Written: Elliot Stern
Directed: René Bonnière
From the moment this dark, super-spy series with the blonde glamazon and her mysterious, mullet-haired lover debuted, it was inevitable that the writers would give Nikita a mission where she had to seduce another woman.
The fact that the woman in question was perennial scifi/fantasy guest star Gina Torres just gave them more to play with. Torres is a versatile actor with an indefinable sensuality. Watch her work in Firefly, Alias and Xena to see exactly what I mean.
For anyone who doesn't know, La Femme Nikita was the original TV adaptation of the 1990 Luc Besson classic film of the same name, masterminded by Joel Surnow (creator of 24). LFN really started the whole female spy formula that was later perfected for Alias.
When cancelled after the fourth season, there was enormous fan pressure from LFN fans for the studio to wrap up existing storylines. The producers funded an additional 8-episodes, and it was the perfect ending.
Along with heroines from shows like Xena, Dark Angel, Alias, and Buffy, Nikita is one of those tortured women with a difficult destiny. She was made to suffer and suffer some more, to a degree unparalleled in genre television. As a rule there is often comic relief and romantic interludes enjoyed by the characters to allow them to blow off steam. Not so with LFN. This was week after week of unrelenting darkness, treachery, despair and death.
Despite clinging desperately to her own sense of morality, Nikita has no time or energy for tears. She's dangerous, sexy, achingly vulnerable, and every time she lets her guard down even the people who love her make her pay for it. The LFN writers were downright sadistic at times.
The only reason Nikita isn't "cancelled" (killed) by her superiors is because everyone recognises her value as a survivor. While she lives she might be impulsive and impertinent, but the powers see her as an essentially harmless operative who gets the job done. Everyone just assumes that if they put her in the field often enough one day her luck will run out and the Nikita problem will take care of itself. It never does.

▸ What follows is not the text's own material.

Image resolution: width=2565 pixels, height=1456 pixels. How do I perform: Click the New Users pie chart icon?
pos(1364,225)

But back to the lesbians. I don't think the episode "Open Heart" is the only indication that Nikita swings both ways. In this episode, Nikita must infiltrate a women's prison in order to stage a break with a Red Cell (bad guys) operative named Jenna. A bomb has been implanted into a Red Cell assassin and Jenna is the only one who knows the bomber's identity. Nikita must gain Jenna's trust, all the while intending to betray her.

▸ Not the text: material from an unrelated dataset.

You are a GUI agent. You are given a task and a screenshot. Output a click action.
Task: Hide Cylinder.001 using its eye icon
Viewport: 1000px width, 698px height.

When Nikita saves Jenna's life in prison a friendship is formed and an attraction grows. The two women kiss, although briefly, and it is obvious that whatever darker motives either of the women have, the kiss affects them more deeply than either of them could have expected. Jenna even tells Nikita that she loves her.
They finally make their escape, and Jenna is immediately captured and interrogated. Despite their best efforts, Section One are unable to make her crack. They send in Nikita to try and distract Jenna. It seems to work. Jenna asks Nikita if she felt anything when they were together. Nikita seems to admit the truth, that she truly felt desire for Jenna.
Not only do the two women play with each other's emotions, they play with ours as well. It's always intense when Nikita develops feelings for someone. In her cocoon-like existence in Section, Nikita's real emotions are rarely let out to play, and here the experiment has curious results. For the first time in ages she seems shocked by something that she's feeling, that she's experiencing something new.
The whole thing could have been a sham. Jenna might have been in love with Nikita, she might have been acting. But the episode is a real mind-bender, and each time I see it I change my mind as to how Jenna and Nikita are really feeling. To top it all off, here was a lesbian sweeps story that didn't leave me with a bad taste in my mouth.